I'd like to show that if $F : G \to G$ is a Lie group homomorphism which is also a diffeomorphism, one has that $d_eF: \mathfrak{g} \to \mathfrak{g}$ is a Lie-Algebra isomorphism, in other words a bijective linear map $\mathfrak{g} \to \mathfrak{g}$ such that
$$
d_eF([v,w]) =[d_eF(w),d_eF(w)].\tag1
$$
Let me know if the following proof has a flaw :
Firstly, we need to check that $d_eF$ really sends $\mathfrak{g}\cong T_eG$ to itself. This simply follows because $F(e)=e$, indeed $F$ is a group homomorphism. The fact that $d_e$ is an isomorphism simply follows because $F$ is a diffeomorphism and differentials of diffeomorphisms are vector space isomorphisms. Finally $(1)$ simply follows from the fact that $F$ is a diffeomorphism, indeed arbitrary diffeomorphisms from a manifold to itself preserve the bracket of vector fields.
Somehow something seems slightly off about this proof. Appreciate if someone could give me feedback.
Best Answer
As Mariano's comment states, you need this operation to be on vector fields to define the Lie bracket, but in fact more is true. If $\phi:G\rightarrow H$ is $\textit{any}$ Lie group homomorphism, then there is an induced Lie algebra homomorphism which we denote by $\phi_*:\mathfrak{g}\rightarrow \mathfrak{h}$.
To see this, first note that for any $X\in\mathfrak{g}$, i.e. a left invariant vector field, that we can push $X$ forward by: $$ \begin{align} (\phi_*X)_h=D_eL_h\circ D_e\phi(X_e) \end{align} $$ In other words, $\phi_*X$ is the smooth map $H\rightarrow \mathfrak{h}$ given by the composition: $$ \begin{align} H\xrightarrow{e}\{e\}\xrightarrow{X}T_eG\xrightarrow{D_e\phi}T_eH\xrightarrow{\omega}\mathfrak{h} \end{align} $$ where $e$ is the trivial homomorphism sending every element of $H$ to $e$, and $\omega$ is the isomorphism $T_eH\leftrightarrow \mathfrak{h}$, given by: $$ \begin{align} \omega(v)_h=D_eL_h(v) \end{align} $$ for all $h\in H$, and $v\in T_eH$. Essentially, using the group structure of $G$ and $H$, and the homomorphism properties of $\phi$, we have the bypassed the general need for a smooth inverse to define the pushforward of a vector field, though this only holds for left invariant vector fields.

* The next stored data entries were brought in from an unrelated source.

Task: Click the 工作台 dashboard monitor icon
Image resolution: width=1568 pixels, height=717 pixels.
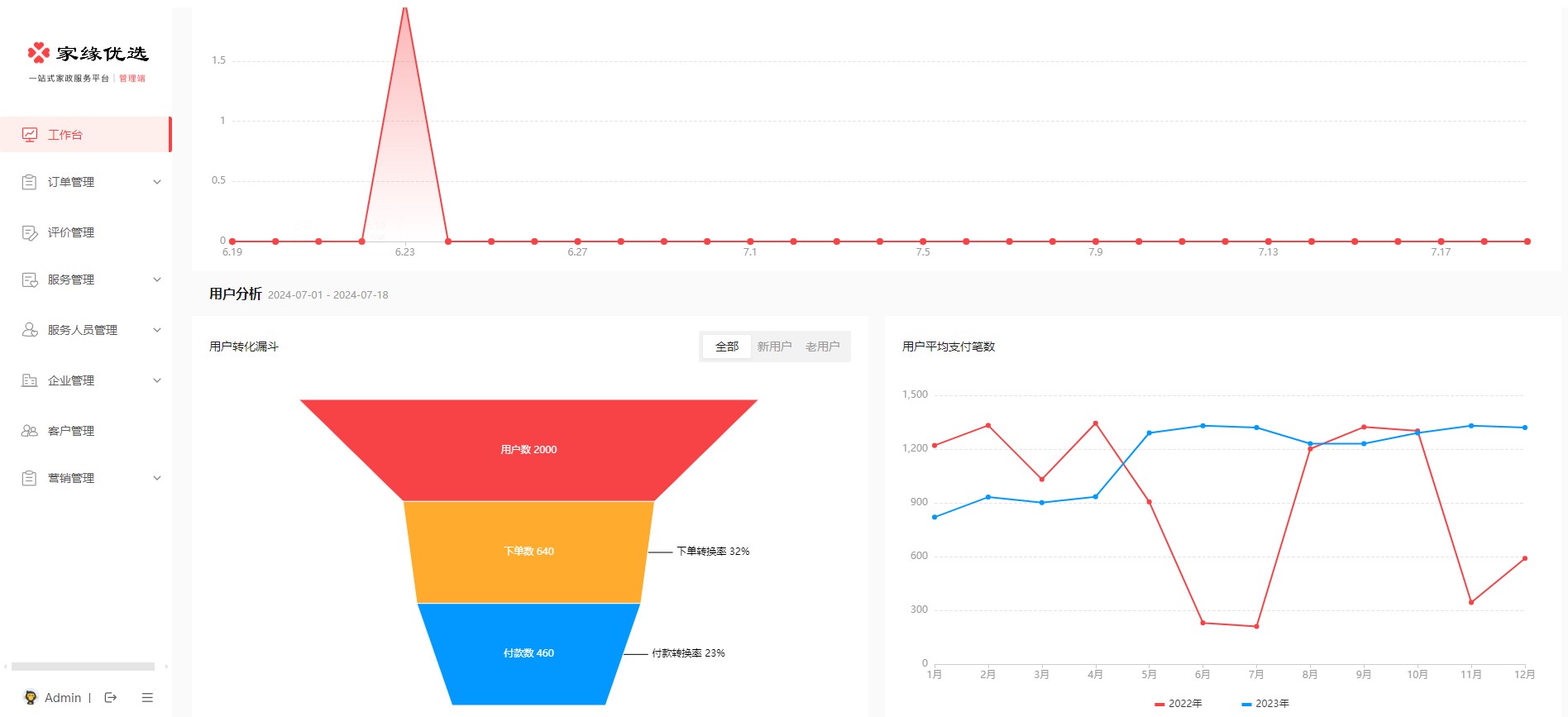Action: (30, 135)
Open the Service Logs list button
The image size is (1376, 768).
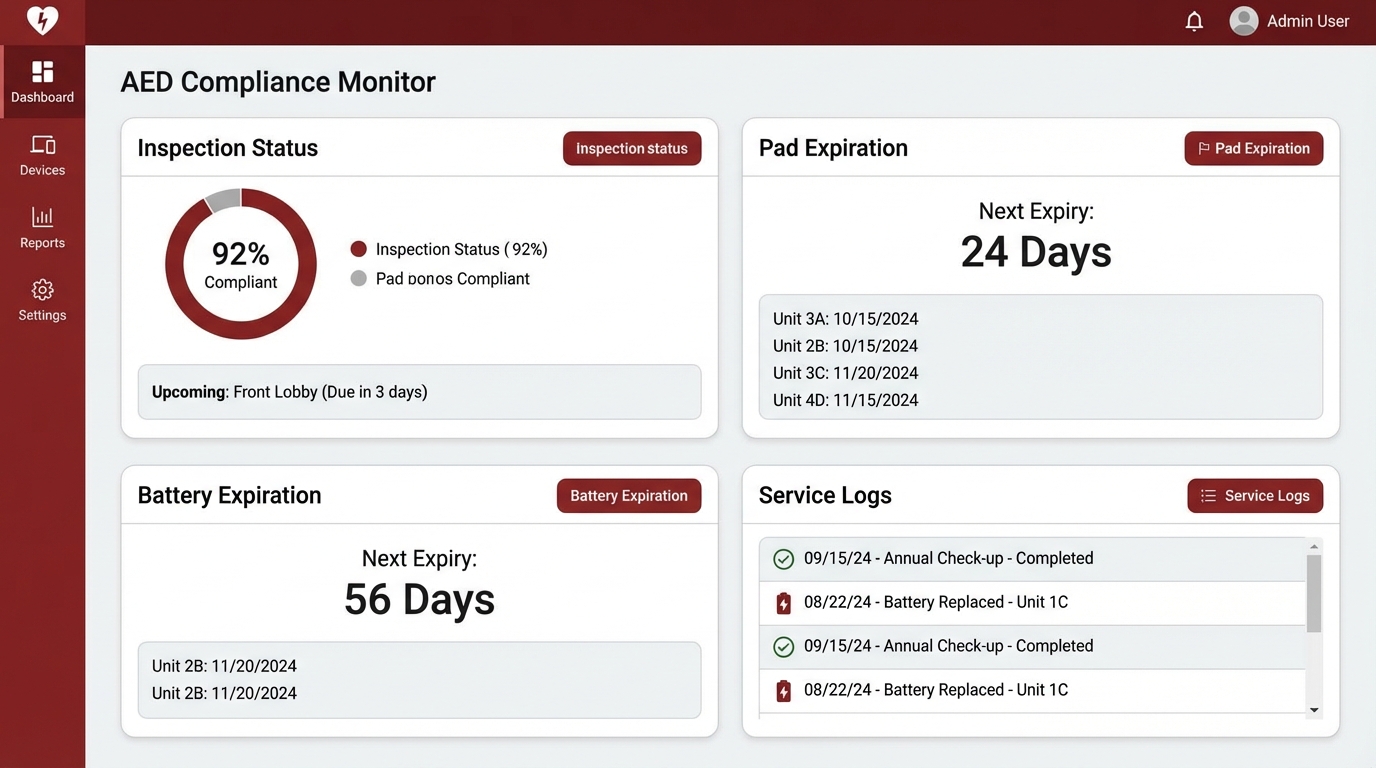tap(1255, 496)
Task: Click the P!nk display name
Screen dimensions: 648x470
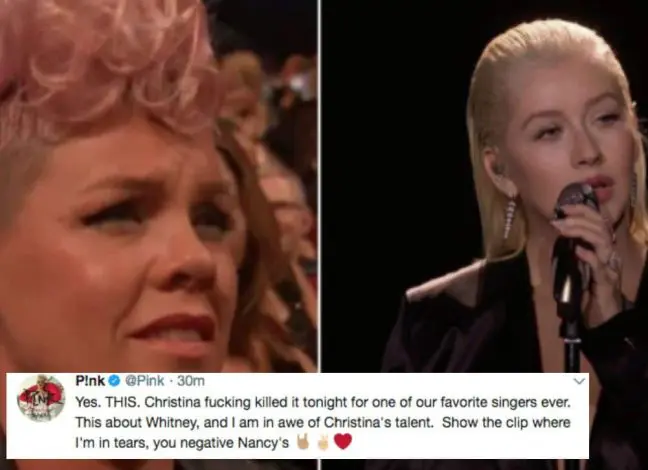Action: 90,381
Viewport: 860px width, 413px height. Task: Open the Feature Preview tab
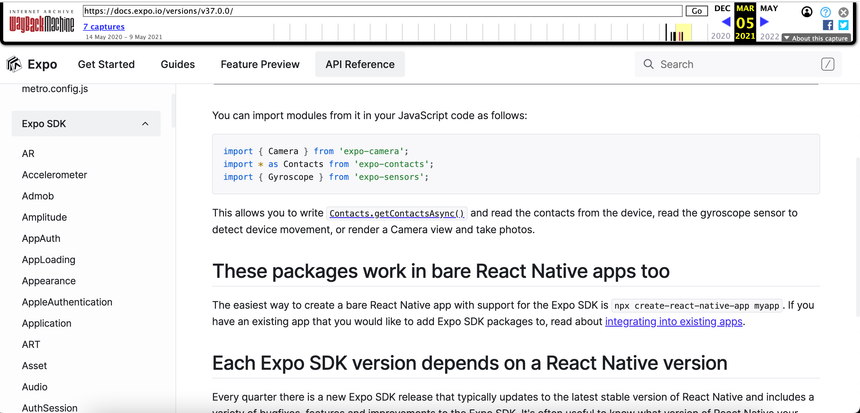(260, 64)
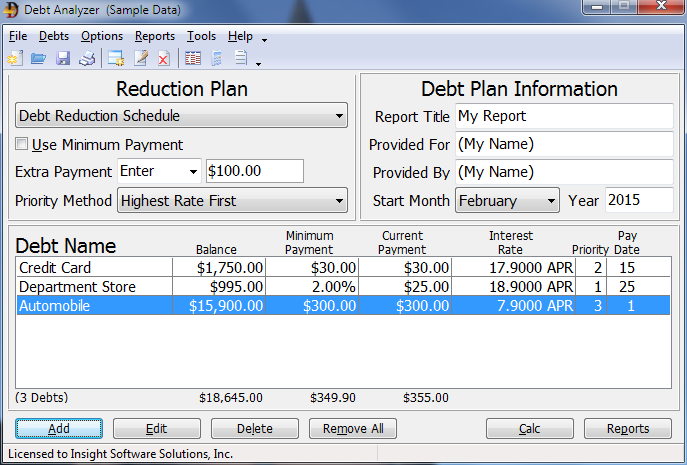Click the Year input field
Image resolution: width=687 pixels, height=465 pixels.
[x=639, y=201]

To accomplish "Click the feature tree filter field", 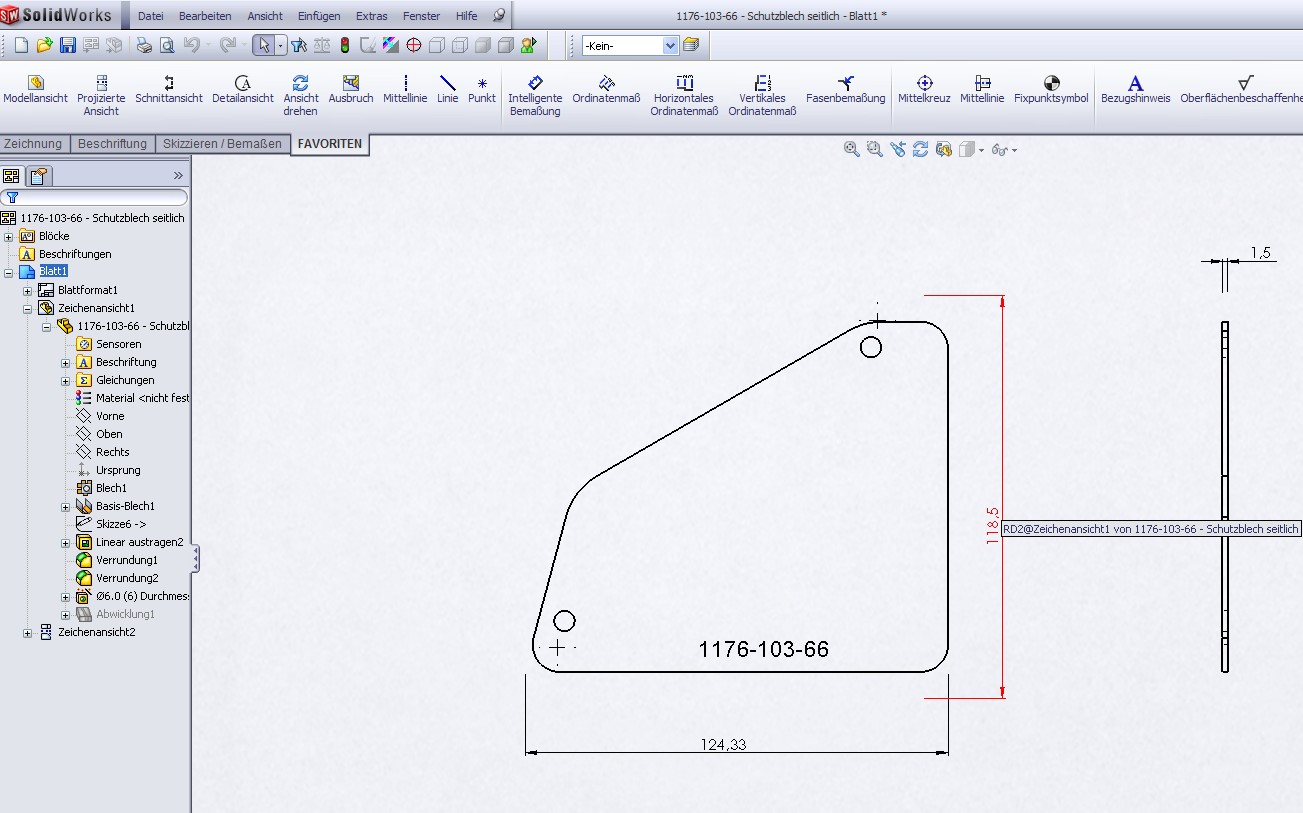I will point(96,198).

Using this construction, it is clear that $\phi_*:\mathfrak{g}\rightarrow \mathfrak{h}$ it is clear that $\phi_*$ is a linear map, so to show it is a Lie algebra homomorphism, i.e. $$ \begin{align} \phi_*[X_1,X_2]=[\phi_*X_1,\phi_*X_2] \end{align} $$ it suffices to show that $\phi_*X$ is $\phi$ related to $X$, i.e. $$ \begin{align*} (\phi_*X)_{\phi(g)}=D_g\phi(X_g) \end{align*} $$ which I invite you to prove yourself, as it is not difficult from the definition of $\phi_*$.